The introduction of a new tool insert is done by simply pressing it in. The tool insert first forces the ball 32 backward until the ball can snap into the indentation provided.

Claims

A holding arrangement for attaching a tool insert (43) to a holder (10) with the aid of a ball (32) held movably in a conduit (28) that extends obliquely to a recess opening (18) in the holder (10), and which conduit (28) opens into the recess opening (18), the width of the conduit opening (30) toward the recess opening (18) being less than the ball diameter, and wherein, in the locked position the ball (32) rests, under the influence of a compression spring (42), in an indentation (46) in an outer face of the tool insert (43), the upper opening of the conduit (28) in the holder (10) being covered by a holding element which forms an abutment for the compression spring (42),
characterized by the fact, that the holding element is a key (22) which is seated in a groove (26) in the holder (10) and with which the holder (10) can be fixed in a defined angular position in a receptacle of a punching machine.
The holding arrangement of claim 1, wherein the indentation (46) is elongated, rounded and convex, the shaft end of the tool insert (43) above the indentation (46) being shortened.
The holding arrangement of claim 1, wherein the indentation (46) is adjoined by a groove which extends as far as the end of the shaft and is shallower and narrower than the indentation.
The holding arrangement of claim 1, including a bore (34) located essentially parallel to the recess opening (18) for releasing the tool insert (43) through which bore (34) a pin (60) can be introduced to press the ball (32) back, counter to the force of the compression spring (42), into a position that releases the tool insert (43).
The holding arrangement of claim 1, including an unlocking opening, extending essentially perpendicular to the recess opening (18) through which bore (34) a pin can (60) be introduced to press the ball (32), counter to the force of the compression spring (42), into a position that releases the punching tool insert (43).
The holding arrangement of claim 5, wherein the unlocking opening is in the shape of an oblong slot (38), and the width of the opening is less than the ball diameter.

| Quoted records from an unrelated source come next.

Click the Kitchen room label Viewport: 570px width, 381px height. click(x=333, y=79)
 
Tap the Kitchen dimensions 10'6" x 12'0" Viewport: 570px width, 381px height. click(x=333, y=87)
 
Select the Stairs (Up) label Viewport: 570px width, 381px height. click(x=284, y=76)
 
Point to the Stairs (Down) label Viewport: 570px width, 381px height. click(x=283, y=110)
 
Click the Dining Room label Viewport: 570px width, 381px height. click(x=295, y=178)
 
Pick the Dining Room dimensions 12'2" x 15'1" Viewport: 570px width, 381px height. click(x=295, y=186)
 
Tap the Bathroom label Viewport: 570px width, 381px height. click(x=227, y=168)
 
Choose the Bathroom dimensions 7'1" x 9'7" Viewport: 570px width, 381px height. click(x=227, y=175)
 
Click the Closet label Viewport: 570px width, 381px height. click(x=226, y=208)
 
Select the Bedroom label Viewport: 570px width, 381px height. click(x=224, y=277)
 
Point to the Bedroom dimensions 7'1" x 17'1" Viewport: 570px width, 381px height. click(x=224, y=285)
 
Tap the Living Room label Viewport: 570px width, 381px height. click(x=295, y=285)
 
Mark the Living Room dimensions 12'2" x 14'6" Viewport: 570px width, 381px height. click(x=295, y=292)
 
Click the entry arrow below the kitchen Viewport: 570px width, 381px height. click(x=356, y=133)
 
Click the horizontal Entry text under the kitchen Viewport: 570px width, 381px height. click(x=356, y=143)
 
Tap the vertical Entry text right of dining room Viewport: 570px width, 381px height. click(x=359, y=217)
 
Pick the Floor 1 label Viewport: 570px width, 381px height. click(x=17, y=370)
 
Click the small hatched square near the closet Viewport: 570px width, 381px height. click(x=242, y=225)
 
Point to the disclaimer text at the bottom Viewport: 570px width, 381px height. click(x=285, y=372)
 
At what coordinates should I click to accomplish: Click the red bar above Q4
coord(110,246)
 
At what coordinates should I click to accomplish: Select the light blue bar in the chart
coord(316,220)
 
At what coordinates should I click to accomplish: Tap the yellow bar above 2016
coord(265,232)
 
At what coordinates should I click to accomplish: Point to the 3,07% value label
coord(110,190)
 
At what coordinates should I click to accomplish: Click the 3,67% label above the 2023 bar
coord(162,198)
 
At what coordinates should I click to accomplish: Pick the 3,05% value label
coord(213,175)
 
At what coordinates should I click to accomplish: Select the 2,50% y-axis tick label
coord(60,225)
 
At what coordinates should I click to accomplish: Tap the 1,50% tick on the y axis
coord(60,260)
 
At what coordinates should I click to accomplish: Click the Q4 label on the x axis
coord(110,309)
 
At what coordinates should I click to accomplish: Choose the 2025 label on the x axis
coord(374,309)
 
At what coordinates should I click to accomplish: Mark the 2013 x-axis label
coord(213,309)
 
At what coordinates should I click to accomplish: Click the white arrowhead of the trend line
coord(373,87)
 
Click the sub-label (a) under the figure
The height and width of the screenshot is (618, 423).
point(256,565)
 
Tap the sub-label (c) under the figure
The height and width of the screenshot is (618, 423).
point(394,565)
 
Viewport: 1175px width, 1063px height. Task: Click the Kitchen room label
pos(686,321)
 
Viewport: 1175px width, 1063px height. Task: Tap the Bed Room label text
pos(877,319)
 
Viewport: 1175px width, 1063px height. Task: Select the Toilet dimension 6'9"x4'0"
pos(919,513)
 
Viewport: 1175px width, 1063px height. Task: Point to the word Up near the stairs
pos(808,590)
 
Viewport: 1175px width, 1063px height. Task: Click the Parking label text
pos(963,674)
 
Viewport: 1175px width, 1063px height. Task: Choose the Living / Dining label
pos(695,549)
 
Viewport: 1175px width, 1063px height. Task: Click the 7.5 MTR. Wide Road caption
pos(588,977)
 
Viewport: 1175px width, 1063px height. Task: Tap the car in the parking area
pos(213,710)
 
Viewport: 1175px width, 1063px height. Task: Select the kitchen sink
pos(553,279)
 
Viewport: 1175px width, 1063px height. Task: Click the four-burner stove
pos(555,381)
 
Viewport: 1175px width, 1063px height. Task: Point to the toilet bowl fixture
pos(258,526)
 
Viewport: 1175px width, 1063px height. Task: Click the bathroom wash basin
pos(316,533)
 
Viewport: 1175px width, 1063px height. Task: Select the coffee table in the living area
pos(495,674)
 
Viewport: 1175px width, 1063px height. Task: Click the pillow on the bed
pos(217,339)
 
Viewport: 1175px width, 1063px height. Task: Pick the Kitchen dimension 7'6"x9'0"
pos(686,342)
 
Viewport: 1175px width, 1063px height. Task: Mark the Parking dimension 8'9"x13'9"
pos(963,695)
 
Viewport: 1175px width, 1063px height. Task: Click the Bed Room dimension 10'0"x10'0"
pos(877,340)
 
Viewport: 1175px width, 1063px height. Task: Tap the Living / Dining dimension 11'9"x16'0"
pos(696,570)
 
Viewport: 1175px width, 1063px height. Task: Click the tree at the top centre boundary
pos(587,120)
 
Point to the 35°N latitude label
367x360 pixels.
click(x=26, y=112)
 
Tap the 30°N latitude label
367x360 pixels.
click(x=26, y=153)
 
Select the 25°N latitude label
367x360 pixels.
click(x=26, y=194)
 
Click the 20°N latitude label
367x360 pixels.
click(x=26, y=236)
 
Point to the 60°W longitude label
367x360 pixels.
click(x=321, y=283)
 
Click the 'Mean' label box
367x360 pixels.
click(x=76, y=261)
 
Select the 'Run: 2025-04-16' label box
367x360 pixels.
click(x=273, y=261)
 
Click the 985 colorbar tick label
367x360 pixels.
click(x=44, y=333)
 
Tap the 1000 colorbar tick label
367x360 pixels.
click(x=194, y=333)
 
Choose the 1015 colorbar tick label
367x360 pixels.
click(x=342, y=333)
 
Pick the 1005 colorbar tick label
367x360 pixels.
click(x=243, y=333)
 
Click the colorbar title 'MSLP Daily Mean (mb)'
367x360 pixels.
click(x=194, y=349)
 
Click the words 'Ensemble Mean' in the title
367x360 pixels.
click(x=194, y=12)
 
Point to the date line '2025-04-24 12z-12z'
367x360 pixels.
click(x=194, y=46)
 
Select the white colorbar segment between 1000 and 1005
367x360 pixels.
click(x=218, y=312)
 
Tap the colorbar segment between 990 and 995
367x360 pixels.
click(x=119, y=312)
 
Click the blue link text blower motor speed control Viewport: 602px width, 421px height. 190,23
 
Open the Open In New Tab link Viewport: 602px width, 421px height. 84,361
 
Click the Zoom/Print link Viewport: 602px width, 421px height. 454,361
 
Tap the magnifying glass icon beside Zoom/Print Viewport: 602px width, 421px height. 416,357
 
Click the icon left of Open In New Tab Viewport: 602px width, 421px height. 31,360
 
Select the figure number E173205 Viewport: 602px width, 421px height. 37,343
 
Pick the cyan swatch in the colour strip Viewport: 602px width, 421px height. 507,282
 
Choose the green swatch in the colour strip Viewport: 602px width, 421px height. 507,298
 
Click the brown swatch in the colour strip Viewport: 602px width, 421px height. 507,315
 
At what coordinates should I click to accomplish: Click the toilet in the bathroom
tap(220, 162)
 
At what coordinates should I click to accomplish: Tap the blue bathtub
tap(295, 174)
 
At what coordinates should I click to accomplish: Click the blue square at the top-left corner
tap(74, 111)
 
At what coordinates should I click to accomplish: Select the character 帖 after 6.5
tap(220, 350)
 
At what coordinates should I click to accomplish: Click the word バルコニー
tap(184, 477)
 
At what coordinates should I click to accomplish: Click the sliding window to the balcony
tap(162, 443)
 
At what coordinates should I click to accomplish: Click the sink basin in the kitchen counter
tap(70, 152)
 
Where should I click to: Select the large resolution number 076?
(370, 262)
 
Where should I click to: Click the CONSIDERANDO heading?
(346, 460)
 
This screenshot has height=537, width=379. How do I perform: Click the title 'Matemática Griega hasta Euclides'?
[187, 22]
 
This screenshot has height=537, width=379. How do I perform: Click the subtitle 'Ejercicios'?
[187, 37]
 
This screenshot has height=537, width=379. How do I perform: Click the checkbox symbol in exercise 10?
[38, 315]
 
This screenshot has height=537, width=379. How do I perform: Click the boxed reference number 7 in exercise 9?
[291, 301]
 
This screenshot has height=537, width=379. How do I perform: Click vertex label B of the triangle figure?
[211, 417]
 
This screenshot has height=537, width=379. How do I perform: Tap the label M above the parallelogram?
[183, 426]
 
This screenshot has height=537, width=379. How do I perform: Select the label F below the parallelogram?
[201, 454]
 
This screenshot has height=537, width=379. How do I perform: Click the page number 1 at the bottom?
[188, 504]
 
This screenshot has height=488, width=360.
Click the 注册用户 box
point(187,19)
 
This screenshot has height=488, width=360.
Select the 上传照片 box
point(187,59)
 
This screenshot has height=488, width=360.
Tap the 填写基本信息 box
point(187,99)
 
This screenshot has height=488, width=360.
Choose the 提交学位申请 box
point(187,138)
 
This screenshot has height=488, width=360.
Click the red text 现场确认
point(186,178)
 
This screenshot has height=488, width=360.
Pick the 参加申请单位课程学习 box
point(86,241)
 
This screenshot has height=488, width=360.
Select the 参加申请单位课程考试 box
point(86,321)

The holding arrangement of claim 1, wherein the holder has a through bore (34), which opens into the recess opening (18) approximately centrally in the end face (45) of the tool insert (43).
The holding arrangement of claim 1, wherein the holder has a calibration ring which includes the conduit, and the thickness of the calibration ring is increased and the amount of projection of the punching tool out of the holder is reduced by the same extent.
The holding arrangement of claim 1, wherein the tool insert is provided with a coating that increases the longevity of the tool insert.
The holding arrangement of claim 9, wherein the coating is TiN.